-- start INPUT ROWS --

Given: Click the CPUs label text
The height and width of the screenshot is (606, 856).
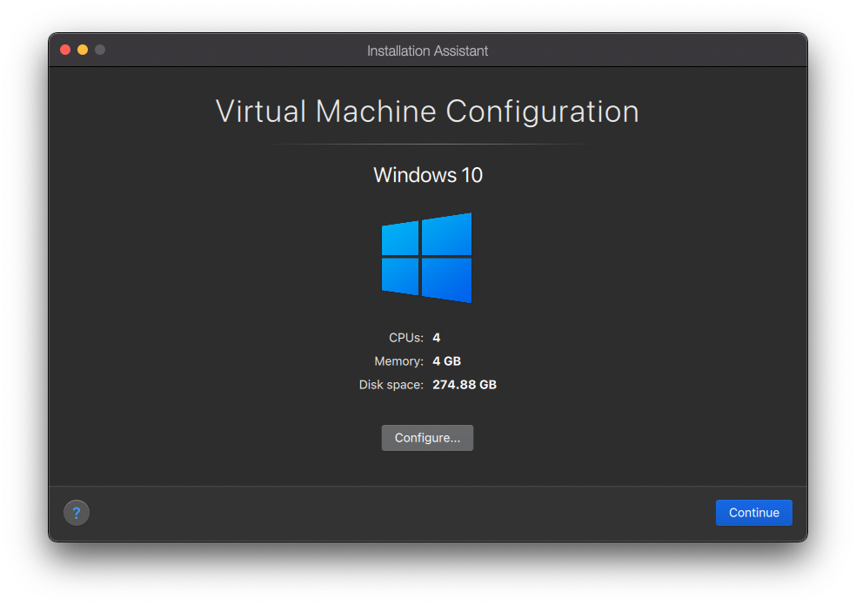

-- end INPUT ROWS --
-- start INPUT ROWS --

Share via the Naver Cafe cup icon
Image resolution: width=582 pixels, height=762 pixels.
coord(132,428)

-- end INPUT ROWS --

**EXERCISE OBJECTIVE:**
Rewrite the items from the line with "Share via the Naver Cafe cup icon" up to and including the line with "coord(132,428)", swapping "icon" for "button" and leaving everything else unchanged.

**EXERCISE SOLUTION:**
Share via the Naver Cafe cup button
Image resolution: width=582 pixels, height=762 pixels.
coord(132,428)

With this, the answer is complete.